Exercise instructions »
1. Write out the passage on LLMs and dynamical systems between "The study investigated" and "in-context neural scaling law.", inclusive.
2. Summarize the passage on LLMs and dynamical systems in two sentences.

Exercise text »
LLMs learn governing principles of dynamical systems, revealing an in-context neural scaling law
This work addresses the problem of understanding LLMs' emergent capabilities in time-series forecasting for researchers in AI and physics, though it is incremental in exploring existing models on new data.
The study investigated whether large language models (LLMs) can extrapolate the behavior of dynamical systems governed by physical principles, finding that LLaMA 2 achieves accurate zero-shot predictions without fine-tuning, with accuracy improving as the input context window lengthens, revealing an in-context neural scaling law.
Pretrained large language models (LLMs) are surprisingly effective at performing zero-shot tasks, including time-series forecasting. However, understanding the mechanisms behind such capabilities remains highly challenging due to the complexity of the models. We study LLMs' ability to extrapolate the behavior of dynamical systems whose evolution is governed by principles of physical interest. Our results show that LLaMA 2, a language model trained primarily on texts, achieves accurate predictions of dynamical system time series without fine-tuning or prompt engineering. Moreover, the accuracy of the learned physical rules increases with the length of the input context window, revealing an in-context version of neural scaling law. Along the way, we present a flexible and efficient algorithm for extracting probability density functions of multi-digit numbers directly from LLMs.

Stored records:
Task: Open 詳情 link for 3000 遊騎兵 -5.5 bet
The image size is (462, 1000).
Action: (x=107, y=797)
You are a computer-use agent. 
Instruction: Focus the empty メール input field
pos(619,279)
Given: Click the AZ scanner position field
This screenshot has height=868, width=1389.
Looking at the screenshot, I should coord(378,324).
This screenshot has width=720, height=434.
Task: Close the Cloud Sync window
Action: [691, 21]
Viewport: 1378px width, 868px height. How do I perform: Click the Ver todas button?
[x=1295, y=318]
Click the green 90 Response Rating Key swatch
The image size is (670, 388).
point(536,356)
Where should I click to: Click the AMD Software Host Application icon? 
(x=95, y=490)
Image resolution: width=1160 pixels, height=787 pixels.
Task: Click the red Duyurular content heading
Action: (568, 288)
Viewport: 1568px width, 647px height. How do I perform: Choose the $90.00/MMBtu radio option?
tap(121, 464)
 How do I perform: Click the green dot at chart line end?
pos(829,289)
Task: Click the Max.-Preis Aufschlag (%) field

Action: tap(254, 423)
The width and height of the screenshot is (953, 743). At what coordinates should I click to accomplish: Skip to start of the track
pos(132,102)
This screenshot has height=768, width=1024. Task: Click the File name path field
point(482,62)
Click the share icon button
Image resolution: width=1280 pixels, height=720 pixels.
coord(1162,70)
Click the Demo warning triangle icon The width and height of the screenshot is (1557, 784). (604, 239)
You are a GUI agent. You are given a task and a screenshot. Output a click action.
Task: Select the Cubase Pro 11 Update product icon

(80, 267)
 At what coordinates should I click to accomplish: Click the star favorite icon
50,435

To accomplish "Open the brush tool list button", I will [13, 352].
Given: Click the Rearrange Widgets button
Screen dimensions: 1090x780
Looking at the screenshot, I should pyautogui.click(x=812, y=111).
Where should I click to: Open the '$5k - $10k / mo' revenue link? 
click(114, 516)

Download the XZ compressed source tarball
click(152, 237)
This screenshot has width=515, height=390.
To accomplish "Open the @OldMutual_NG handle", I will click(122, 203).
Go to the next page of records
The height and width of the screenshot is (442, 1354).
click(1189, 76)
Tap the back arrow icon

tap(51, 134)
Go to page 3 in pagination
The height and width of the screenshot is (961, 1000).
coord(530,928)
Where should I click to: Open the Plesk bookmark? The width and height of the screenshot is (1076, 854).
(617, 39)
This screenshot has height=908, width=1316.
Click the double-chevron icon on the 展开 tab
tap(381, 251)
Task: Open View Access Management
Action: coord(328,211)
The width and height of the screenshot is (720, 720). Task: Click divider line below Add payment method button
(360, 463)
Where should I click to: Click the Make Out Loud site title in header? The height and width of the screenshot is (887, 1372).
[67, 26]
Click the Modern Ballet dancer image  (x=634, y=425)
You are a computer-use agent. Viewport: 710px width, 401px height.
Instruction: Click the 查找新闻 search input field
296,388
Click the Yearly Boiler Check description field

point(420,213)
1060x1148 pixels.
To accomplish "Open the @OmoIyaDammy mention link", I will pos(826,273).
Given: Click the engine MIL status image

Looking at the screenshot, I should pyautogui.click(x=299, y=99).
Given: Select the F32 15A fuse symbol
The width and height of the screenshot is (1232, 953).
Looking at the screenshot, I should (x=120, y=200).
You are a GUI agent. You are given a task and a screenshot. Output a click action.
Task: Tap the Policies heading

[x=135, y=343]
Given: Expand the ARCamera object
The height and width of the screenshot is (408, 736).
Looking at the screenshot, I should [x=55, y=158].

Per-task answers »
1.
The study investigated whether large language models (LLMs) can extrapolate the behavior of dynamical systems governed by physical principles, finding that LLaMA 2 achieves accurate zero-shot predictions without fine-tuning, with accuracy improving as the input context window lengthens, revealing an in-context neural scaling law.

2. The study tested whether pretrained large language models can extrapolate the behavior of dynamical systems governed by physical principles, and found that LLaMA 2, trained mainly on text, makes accurate time-series predictions without fine-tuning or prompt engineering. Its accuracy in learning the physical rules increases with the length of the input context window, revealing an in-context neural scaling law, and the work also presents an algorithm for extracting probability density functions of multi-digit numbers from LLMs.